As a Green Certified Builder, we see firsthand the lack of knowledge around green living and homebuilding. Building a green home isn’t that different from building a regular one, but we’ve heard so many myths that I think now is the time to clear up. Here’s the five we hear most often.
Myth 1: Green homes are less comfortable
People pick up the idea that their custom home has to be made of raw timber or found materials like glass bottles in order to be considered “green.”
Homes like that are green, but so is our model home, 73 Winged Foot; in reality, “green building” simply means having a home that is energy efficient.
The custom homes we build average 65 on the HERS scale, a full 35 points lower than a typical new home. All without sacrificing comfort or your personal style.
Myth 2: Green living is only for “tree huggers”
You don’t have to be a member of Greenpeace or live in a commune to be green. Many homeowners select green features for their custom homes in order to keep their house comfortable while also keeping utility bills down, not out of a specific desire to save the earth.
Myth 3: Green homes are more expensive
Okay, you’ve got me here — there is an element of truth to this myth.
Having dozens of green features can be costly, which is why we work with our clients to choose just a few of the most beneficial options to incorporate into their custom homes.
The slightly higher up-front cost has a upside: a green home is more expensive to build, but your utility bills will be lower while you live there, and the green features improve the home’s resale value should you decide to move.
Myth 4: Green living is a fad
“Green living” is popular these days, but some wonder if it will stay popular in the long-term.

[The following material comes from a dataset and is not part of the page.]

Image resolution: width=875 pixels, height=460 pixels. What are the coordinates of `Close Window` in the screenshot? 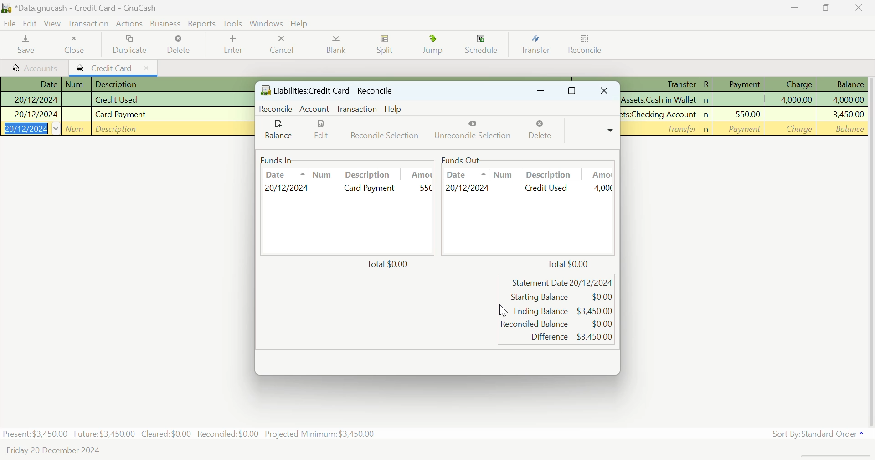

We’ve been building homes in the Texas Hill Country for almost 30 years, and have only seen an increase in demand for green features. As the benefits of green living (to your wallet and the earth) become clearer, I predict this trend will be here to stay.
Myth 5: Small changes don’t matter
Green living isn’t “all or nothing” — there are lots of small things you can do to make your home more efficient (even if it’s been around for decades).
- Have your air conditioning and heating equipment inspected to make sure it’s working properly. Consider replacing it if it’s not.
- Install high efficiency/Energy Star appliances in your kitchen and laundry room.
- Switch out old light bulbs with high efficiency/Energy Star light bulbs.
Going green together
When building your custom home it’s important to work with a builder who understands and knows how to properly implement the green features you want.
We’ve been building homes for nearly three decades, and have helped hundreds of clients design and build the custom, energy-efficient home of their dreams.